WHAT IS NEEDED
Nothing after the line containing "You are a computer-use agent. Image" belongs in the answer; write out exactly every line from the start of the material up to it, including it.

━━━━━━━━━━━━━━━━━━━━━━━━━━━━━━

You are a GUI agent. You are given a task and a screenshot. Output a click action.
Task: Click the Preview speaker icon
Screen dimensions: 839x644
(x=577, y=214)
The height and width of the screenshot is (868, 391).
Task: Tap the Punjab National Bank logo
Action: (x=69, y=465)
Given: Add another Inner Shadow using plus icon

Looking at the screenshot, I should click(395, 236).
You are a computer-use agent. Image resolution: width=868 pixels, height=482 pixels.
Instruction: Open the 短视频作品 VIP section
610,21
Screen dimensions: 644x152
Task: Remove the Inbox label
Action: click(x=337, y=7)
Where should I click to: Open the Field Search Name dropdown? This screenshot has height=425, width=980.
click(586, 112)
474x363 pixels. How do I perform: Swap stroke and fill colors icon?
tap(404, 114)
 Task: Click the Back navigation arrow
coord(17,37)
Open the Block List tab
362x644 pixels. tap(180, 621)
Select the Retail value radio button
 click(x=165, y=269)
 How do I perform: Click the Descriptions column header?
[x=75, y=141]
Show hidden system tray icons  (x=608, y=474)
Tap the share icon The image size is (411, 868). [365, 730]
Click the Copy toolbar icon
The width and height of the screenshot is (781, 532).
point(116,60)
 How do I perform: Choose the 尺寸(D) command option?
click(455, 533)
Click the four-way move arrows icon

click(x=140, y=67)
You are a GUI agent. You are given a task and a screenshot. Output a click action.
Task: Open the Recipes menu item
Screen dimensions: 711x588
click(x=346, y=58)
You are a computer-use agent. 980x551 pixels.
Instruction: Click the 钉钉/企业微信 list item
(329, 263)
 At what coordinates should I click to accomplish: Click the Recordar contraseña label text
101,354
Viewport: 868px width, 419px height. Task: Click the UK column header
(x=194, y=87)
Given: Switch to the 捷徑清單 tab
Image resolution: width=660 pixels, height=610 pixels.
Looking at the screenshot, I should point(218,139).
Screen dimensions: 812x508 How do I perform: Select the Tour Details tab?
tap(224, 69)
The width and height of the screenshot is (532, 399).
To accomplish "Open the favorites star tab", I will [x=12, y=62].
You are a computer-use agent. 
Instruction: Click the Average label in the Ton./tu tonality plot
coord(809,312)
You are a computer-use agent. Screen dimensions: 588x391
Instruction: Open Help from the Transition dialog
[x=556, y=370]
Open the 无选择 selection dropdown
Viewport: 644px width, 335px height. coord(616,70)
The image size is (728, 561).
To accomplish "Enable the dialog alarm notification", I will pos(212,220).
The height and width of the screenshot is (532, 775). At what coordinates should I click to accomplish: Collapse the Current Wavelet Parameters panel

━━━━━━━━━━━━━━━━━━━━━━━━━━━━━━

WRITTEN SOLUTION
You are a GUI agent. You are given a task and a screenshot. Output a click action.
Task: Click the Preview speaker icon
Screen dimensions: 839x644
(x=577, y=214)
The height and width of the screenshot is (868, 391).
Task: Tap the Punjab National Bank logo
Action: (x=69, y=465)
Given: Add another Inner Shadow using plus icon

Looking at the screenshot, I should click(395, 236).
You are a computer-use agent. Image resolution: width=868 pixels, height=482 pixels.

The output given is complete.